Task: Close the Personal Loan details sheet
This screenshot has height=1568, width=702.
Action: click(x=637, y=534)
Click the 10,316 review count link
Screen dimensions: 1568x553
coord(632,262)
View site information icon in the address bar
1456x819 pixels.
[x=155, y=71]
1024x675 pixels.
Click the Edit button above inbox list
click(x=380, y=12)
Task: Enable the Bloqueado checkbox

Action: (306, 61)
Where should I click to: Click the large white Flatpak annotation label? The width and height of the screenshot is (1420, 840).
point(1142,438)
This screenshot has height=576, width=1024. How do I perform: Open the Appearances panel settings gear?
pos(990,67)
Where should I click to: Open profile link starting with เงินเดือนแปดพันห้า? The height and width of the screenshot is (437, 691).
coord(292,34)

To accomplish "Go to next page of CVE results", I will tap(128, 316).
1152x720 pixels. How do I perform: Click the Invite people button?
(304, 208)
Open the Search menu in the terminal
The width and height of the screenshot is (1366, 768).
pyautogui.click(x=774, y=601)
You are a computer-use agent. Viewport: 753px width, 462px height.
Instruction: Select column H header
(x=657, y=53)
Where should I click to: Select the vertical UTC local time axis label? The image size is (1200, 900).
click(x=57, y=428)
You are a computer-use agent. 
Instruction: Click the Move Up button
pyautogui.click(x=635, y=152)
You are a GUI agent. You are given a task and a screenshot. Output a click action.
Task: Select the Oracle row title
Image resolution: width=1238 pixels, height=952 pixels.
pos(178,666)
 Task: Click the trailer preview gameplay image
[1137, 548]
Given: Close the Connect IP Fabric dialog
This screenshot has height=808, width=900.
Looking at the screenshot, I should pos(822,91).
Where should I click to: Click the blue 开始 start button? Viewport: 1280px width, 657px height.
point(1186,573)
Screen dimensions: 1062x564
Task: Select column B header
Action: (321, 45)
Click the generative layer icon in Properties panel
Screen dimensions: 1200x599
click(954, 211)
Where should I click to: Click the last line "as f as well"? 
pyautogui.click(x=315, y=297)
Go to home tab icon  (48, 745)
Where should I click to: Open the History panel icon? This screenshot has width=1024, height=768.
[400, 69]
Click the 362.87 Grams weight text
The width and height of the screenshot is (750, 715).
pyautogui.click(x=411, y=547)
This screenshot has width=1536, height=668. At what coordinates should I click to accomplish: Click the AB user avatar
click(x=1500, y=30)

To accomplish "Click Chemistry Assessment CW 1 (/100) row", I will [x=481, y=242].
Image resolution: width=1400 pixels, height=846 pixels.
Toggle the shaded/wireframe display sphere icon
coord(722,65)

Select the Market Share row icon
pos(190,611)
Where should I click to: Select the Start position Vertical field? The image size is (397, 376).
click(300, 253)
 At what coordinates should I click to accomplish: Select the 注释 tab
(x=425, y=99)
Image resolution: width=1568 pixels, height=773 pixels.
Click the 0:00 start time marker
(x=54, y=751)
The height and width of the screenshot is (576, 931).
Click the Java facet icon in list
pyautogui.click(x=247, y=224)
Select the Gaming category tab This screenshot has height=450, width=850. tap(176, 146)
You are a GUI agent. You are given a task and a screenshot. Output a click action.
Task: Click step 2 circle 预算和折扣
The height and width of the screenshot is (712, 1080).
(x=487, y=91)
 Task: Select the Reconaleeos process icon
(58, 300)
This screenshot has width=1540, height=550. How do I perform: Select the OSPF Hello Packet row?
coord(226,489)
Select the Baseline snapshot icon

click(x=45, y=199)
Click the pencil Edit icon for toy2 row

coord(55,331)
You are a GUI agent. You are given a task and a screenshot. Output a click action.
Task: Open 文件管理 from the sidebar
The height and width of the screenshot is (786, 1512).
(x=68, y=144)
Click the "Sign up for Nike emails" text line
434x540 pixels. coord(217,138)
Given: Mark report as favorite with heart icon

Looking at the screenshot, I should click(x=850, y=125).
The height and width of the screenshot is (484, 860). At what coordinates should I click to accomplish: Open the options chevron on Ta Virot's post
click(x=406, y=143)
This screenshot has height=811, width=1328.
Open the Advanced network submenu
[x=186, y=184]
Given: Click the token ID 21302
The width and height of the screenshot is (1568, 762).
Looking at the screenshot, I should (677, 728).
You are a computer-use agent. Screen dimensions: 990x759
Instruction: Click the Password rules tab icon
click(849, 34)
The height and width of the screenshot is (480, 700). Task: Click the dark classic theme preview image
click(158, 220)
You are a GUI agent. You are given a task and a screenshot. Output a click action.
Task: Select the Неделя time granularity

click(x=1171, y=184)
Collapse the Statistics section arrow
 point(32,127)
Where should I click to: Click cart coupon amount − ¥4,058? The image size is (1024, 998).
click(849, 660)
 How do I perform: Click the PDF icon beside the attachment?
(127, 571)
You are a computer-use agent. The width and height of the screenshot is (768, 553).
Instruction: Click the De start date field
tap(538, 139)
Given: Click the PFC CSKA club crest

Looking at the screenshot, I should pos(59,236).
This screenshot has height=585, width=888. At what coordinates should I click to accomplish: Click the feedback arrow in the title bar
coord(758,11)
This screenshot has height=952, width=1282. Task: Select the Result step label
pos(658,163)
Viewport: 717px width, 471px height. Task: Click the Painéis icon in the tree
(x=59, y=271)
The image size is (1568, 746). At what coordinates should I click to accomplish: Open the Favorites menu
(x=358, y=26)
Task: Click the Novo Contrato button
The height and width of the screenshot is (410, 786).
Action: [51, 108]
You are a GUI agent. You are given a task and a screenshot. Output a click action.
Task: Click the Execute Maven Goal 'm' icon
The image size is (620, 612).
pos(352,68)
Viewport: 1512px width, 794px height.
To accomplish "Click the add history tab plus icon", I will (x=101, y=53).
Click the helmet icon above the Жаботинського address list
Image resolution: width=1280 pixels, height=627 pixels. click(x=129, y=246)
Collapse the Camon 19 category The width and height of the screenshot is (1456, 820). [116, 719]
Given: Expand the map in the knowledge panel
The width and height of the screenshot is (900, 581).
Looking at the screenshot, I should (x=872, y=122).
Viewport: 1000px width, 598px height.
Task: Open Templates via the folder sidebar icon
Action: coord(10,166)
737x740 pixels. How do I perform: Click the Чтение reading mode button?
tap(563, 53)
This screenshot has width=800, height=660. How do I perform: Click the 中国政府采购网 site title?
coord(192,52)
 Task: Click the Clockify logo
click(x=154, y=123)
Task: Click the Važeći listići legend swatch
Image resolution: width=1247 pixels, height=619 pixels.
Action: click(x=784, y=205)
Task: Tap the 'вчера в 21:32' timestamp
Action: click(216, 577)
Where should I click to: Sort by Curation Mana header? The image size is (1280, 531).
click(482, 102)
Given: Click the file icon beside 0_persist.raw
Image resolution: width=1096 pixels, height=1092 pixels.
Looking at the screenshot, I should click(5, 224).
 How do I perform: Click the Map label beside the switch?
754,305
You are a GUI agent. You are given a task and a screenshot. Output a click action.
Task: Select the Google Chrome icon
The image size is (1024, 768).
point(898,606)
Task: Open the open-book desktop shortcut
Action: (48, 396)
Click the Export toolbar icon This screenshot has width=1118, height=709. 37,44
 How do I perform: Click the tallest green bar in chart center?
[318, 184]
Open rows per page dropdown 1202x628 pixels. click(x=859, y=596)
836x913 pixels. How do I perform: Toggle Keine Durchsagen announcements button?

______

→ What is needed
Your answer must be an exact copy of all the entries.

→ Result for this exercise
Task: Close the Personal Loan details sheet
This screenshot has height=1568, width=702.
Action: click(x=637, y=534)
Click the 10,316 review count link
Screen dimensions: 1568x553
coord(632,262)
View site information icon in the address bar
1456x819 pixels.
[x=155, y=71]
1024x675 pixels.
Click the Edit button above inbox list
click(x=380, y=12)
Task: Enable the Bloqueado checkbox

Action: (306, 61)
Where should I click to: Click the large white Flatpak annotation label? The width and height of the screenshot is (1420, 840).
point(1142,438)
This screenshot has height=576, width=1024. How do I perform: Open the Appearances panel settings gear?
pos(990,67)
Where should I click to: Open profile link starting with เงินเดือนแปดพันห้า? The height and width of the screenshot is (437, 691).
coord(292,34)

To accomplish "Go to next page of CVE results", I will tap(128, 316).
1152x720 pixels. How do I perform: Click the Invite people button?
(304, 208)
Open the Search menu in the terminal
The width and height of the screenshot is (1366, 768).
pyautogui.click(x=774, y=601)
You are a computer-use agent. Viewport: 753px width, 462px height.
Instruction: Select column H header
(x=657, y=53)
Where should I click to: Select the vertical UTC local time axis label? The image size is (1200, 900).
click(x=57, y=428)
You are a computer-use agent. 
Instruction: Click the Move Up button
pyautogui.click(x=635, y=152)
You are a GUI agent. You are given a task and a screenshot. Output a click action.
Task: Select the Oracle row title
Image resolution: width=1238 pixels, height=952 pixels.
pos(178,666)
 Task: Click the trailer preview gameplay image
[1137, 548]
Given: Close the Connect IP Fabric dialog
This screenshot has height=808, width=900.
Looking at the screenshot, I should pos(822,91).
Where should I click to: Click the blue 开始 start button? Viewport: 1280px width, 657px height.
point(1186,573)
Screen dimensions: 1062x564
Task: Select column B header
Action: (321, 45)
Click the generative layer icon in Properties panel
Screen dimensions: 1200x599
click(954, 211)
Where should I click to: Click the last line "as f as well"? 
pyautogui.click(x=315, y=297)
Go to home tab icon  (48, 745)
Where should I click to: Open the History panel icon? This screenshot has width=1024, height=768.
[400, 69]
Click the 362.87 Grams weight text
The width and height of the screenshot is (750, 715).
pyautogui.click(x=411, y=547)
This screenshot has width=1536, height=668. At what coordinates should I click to accomplish: Click the AB user avatar
click(x=1500, y=30)

To accomplish "Click Chemistry Assessment CW 1 (/100) row", I will [x=481, y=242].
Image resolution: width=1400 pixels, height=846 pixels.
Toggle the shaded/wireframe display sphere icon
coord(722,65)

Select the Market Share row icon
pos(190,611)
Where should I click to: Select the Start position Vertical field? The image size is (397, 376).
click(300, 253)
 At what coordinates should I click to accomplish: Select the 注释 tab
(x=425, y=99)
Image resolution: width=1568 pixels, height=773 pixels.
Click the 0:00 start time marker
(x=54, y=751)
The height and width of the screenshot is (576, 931).
Click the Java facet icon in list
pyautogui.click(x=247, y=224)
Select the Gaming category tab This screenshot has height=450, width=850. tap(176, 146)
You are a GUI agent. You are given a task and a screenshot. Output a click action.
Task: Click step 2 circle 预算和折扣
The height and width of the screenshot is (712, 1080).
(x=487, y=91)
 Task: Select the Reconaleeos process icon
(58, 300)
This screenshot has width=1540, height=550. How do I perform: Select the OSPF Hello Packet row?
coord(226,489)
Select the Baseline snapshot icon

click(x=45, y=199)
Click the pencil Edit icon for toy2 row

coord(55,331)
You are a GUI agent. You are given a task and a screenshot. Output a click action.
Task: Open 文件管理 from the sidebar
The height and width of the screenshot is (786, 1512).
(x=68, y=144)
Click the "Sign up for Nike emails" text line
434x540 pixels. coord(217,138)
Given: Mark report as favorite with heart icon

Looking at the screenshot, I should click(x=850, y=125).
The height and width of the screenshot is (484, 860). At what coordinates should I click to accomplish: Open the options chevron on Ta Virot's post
click(x=406, y=143)
This screenshot has height=811, width=1328.
Open the Advanced network submenu
[x=186, y=184]
Given: Click the token ID 21302
The width and height of the screenshot is (1568, 762).
Looking at the screenshot, I should (677, 728).
You are a computer-use agent. Screen dimensions: 990x759
Instruction: Click the Password rules tab icon
click(849, 34)
The height and width of the screenshot is (480, 700). Task: Click the dark classic theme preview image
click(158, 220)
You are a GUI agent. You are given a task and a screenshot. Output a click action.
Task: Select the Неделя time granularity

click(x=1171, y=184)
Collapse the Statistics section arrow
 point(32,127)
Where should I click to: Click cart coupon amount − ¥4,058? The image size is (1024, 998).
click(849, 660)
 How do I perform: Click the PDF icon beside the attachment?
(127, 571)
You are a computer-use agent. The width and height of the screenshot is (768, 553).
Instruction: Click the De start date field
tap(538, 139)
Given: Click the PFC CSKA club crest

Looking at the screenshot, I should pos(59,236).
This screenshot has height=585, width=888. At what coordinates should I click to accomplish: Click the feedback arrow in the title bar
coord(758,11)
This screenshot has height=952, width=1282. Task: Select the Result step label
pos(658,163)
Viewport: 717px width, 471px height. Task: Click the Painéis icon in the tree
(x=59, y=271)
The image size is (1568, 746). At what coordinates should I click to accomplish: Open the Favorites menu
(x=358, y=26)
Task: Click the Novo Contrato button
The height and width of the screenshot is (410, 786).
Action: [51, 108]
You are a GUI agent. You are given a task and a screenshot. Output a click action.
Task: Click the Execute Maven Goal 'm' icon
The image size is (620, 612).
pos(352,68)
Viewport: 1512px width, 794px height.
To accomplish "Click the add history tab plus icon", I will (x=101, y=53).
Click the helmet icon above the Жаботинського address list
Image resolution: width=1280 pixels, height=627 pixels. click(x=129, y=246)
Collapse the Camon 19 category The width and height of the screenshot is (1456, 820). [116, 719]
Given: Expand the map in the knowledge panel
The width and height of the screenshot is (900, 581).
Looking at the screenshot, I should (x=872, y=122).
Viewport: 1000px width, 598px height.
Task: Open Templates via the folder sidebar icon
Action: coord(10,166)
737x740 pixels. How do I perform: Click the Чтение reading mode button?
tap(563, 53)
This screenshot has width=800, height=660. How do I perform: Click the 中国政府采购网 site title?
coord(192,52)
 Task: Click the Clockify logo
click(x=154, y=123)
Task: Click the Važeći listići legend swatch
Image resolution: width=1247 pixels, height=619 pixels.
Action: click(x=784, y=205)
Task: Tap the 'вчера в 21:32' timestamp
Action: click(216, 577)
Where should I click to: Sort by Curation Mana header? The image size is (1280, 531).
click(482, 102)
Given: Click the file icon beside 0_persist.raw
Image resolution: width=1096 pixels, height=1092 pixels.
Looking at the screenshot, I should click(5, 224).
 How do I perform: Click the Map label beside the switch?
754,305
You are a GUI agent. You are given a task and a screenshot. Output a click action.
Task: Select the Google Chrome icon
The image size is (1024, 768).
point(898,606)
Task: Open the open-book desktop shortcut
Action: (48, 396)
Click the Export toolbar icon This screenshot has width=1118, height=709. 37,44
 How do I perform: Click the tallest green bar in chart center?
[318, 184]
Open rows per page dropdown 1202x628 pixels. click(x=859, y=596)
836x913 pixels. How do I perform: Toggle Keine Durchsagen announcements button?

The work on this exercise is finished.